“晚生出身微寒,深知物力维艰,绝非贪图安逸之辈!但有力所能及,万不敢辞!只求能追随先生左右,略窥大道门径!”
这份急切与真诚,让一旁的陈子凡和牛小虎都为之侧目。
陈曦微微颔首:“既如此,便留下吧。子凡,带王言去安置,暂归你调度,熟悉书院营造诸事,先从文书抄录、物料清点做起。

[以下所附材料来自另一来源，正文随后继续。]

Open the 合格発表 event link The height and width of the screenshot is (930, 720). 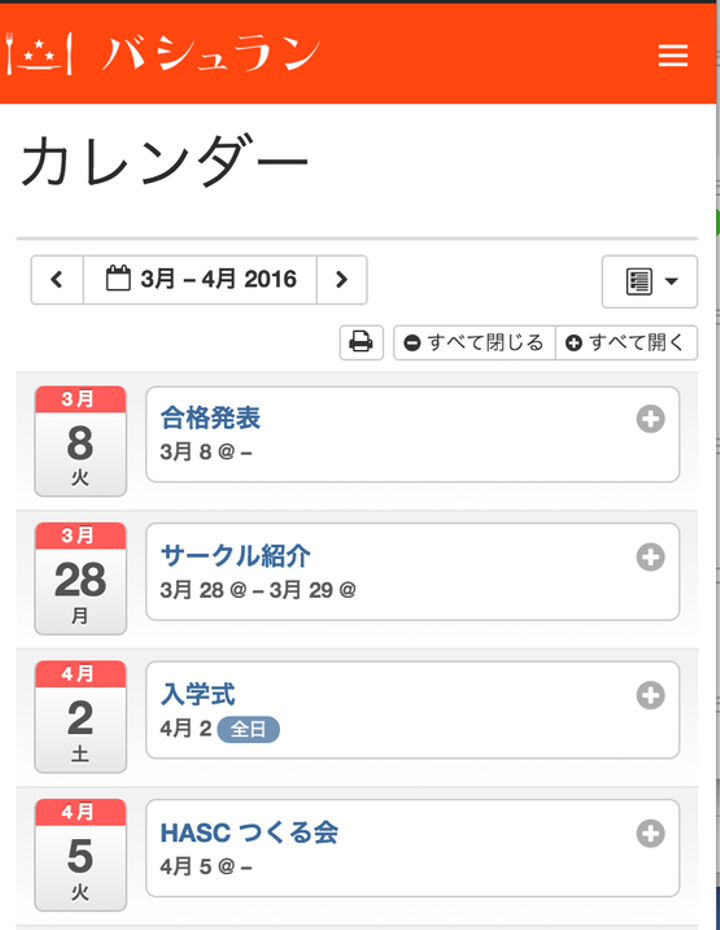point(210,418)
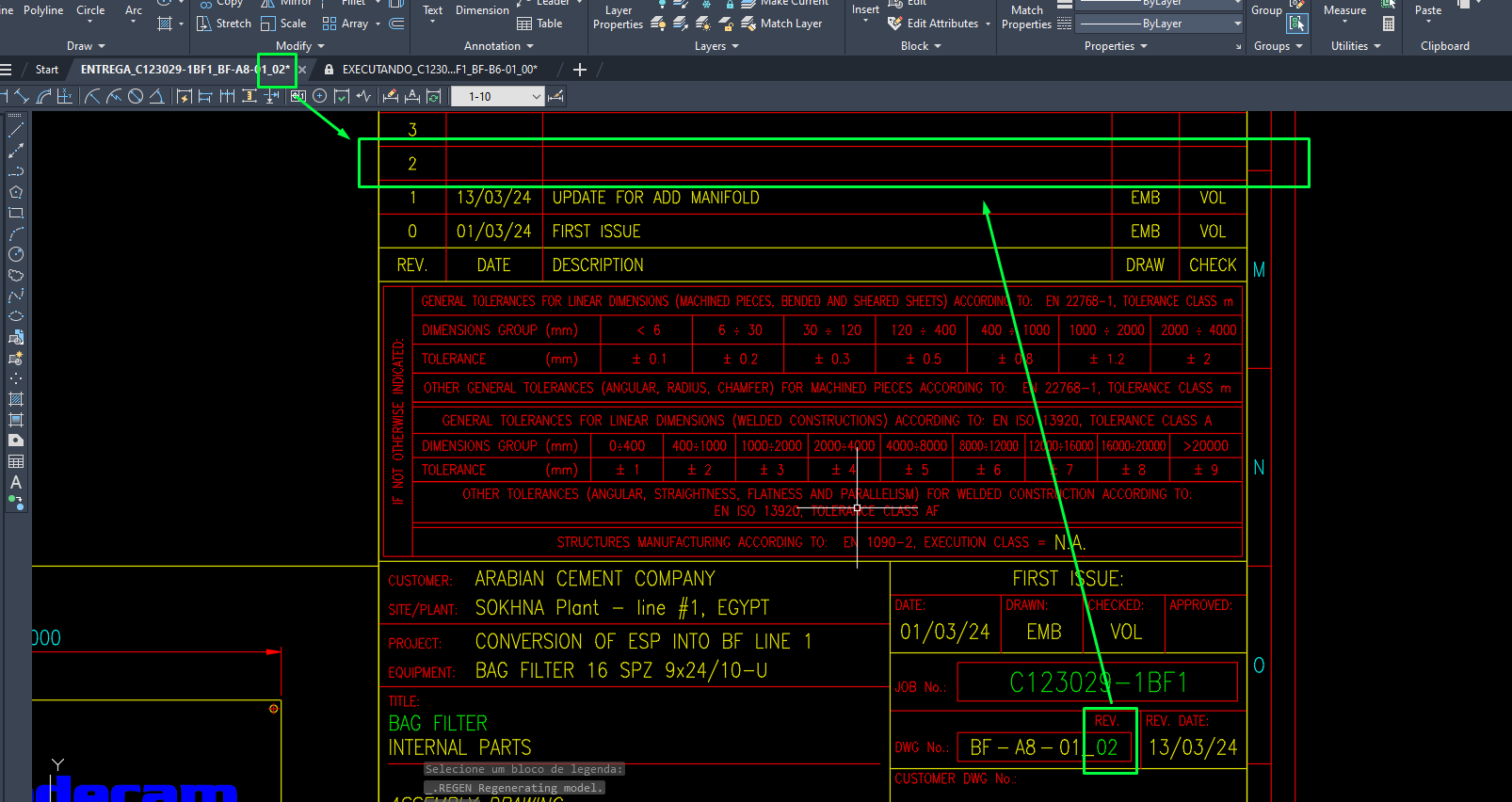This screenshot has height=802, width=1512.
Task: Switch to the EXECUTANDO_C1230 drawing tab
Action: [439, 70]
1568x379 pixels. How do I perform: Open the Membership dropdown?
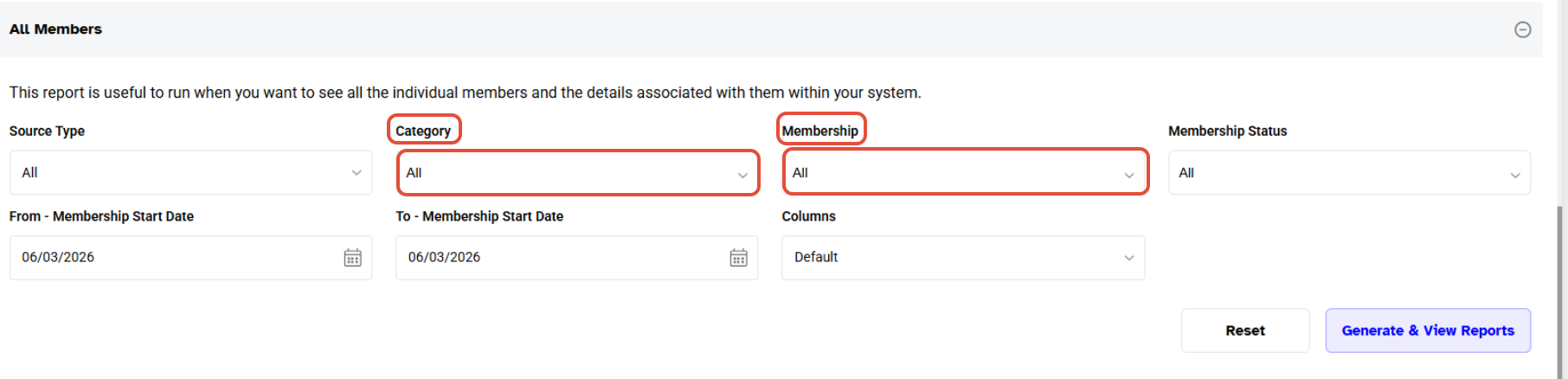tap(965, 173)
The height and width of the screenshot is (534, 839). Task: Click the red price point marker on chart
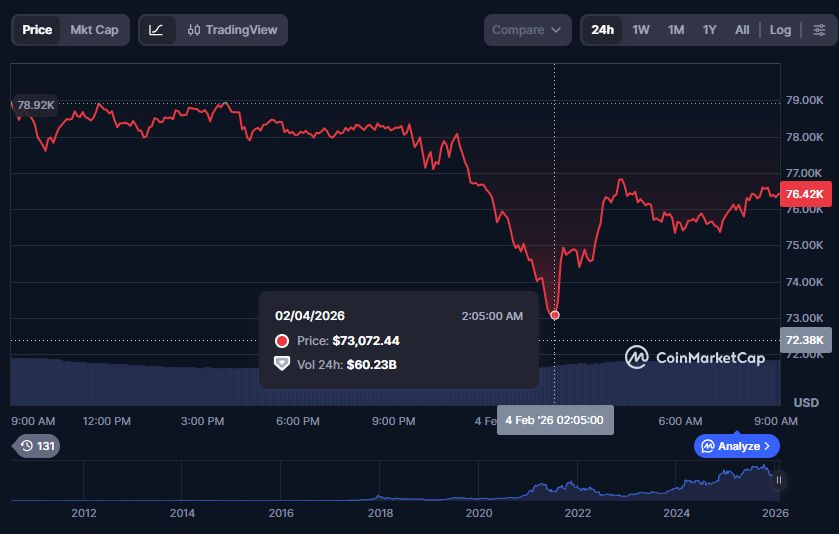(x=555, y=315)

”
“是,师父!”
陈子凡应下,好奇地打量着这个突然冒出来的小师弟。
牛小虎也憨厚地咧嘴一笑。
王语嫣心中一块巨石轰然落地,巨大的喜悦涌上心头,连忙再次深深一揖:
“谢先生收留!晚生定不负所望!”
自那日起,王言便成了独秀书院营造工地上一个勤勉的身影。
她谨记身份,穿着那身洗得发白的青布棉袍,努力融入寒门学子的角色。
风雪严寒,冻得她鼻尖通红,双手生疼,她却甘之如饴,只因能离那道青衫身影更近一些。
而越是靠近,王语嫣心中的震撼与倾慕便越是深重。
她亲眼看着陈曦立于风雪中的高台,手持巨大图纸,指点江山。
那图纸上的线条、符号、数据,在她眼中如同天书,却在他口中化作清晰无比的指令,化作了工匠们手下逐渐拔起的坚实基座、精巧构架。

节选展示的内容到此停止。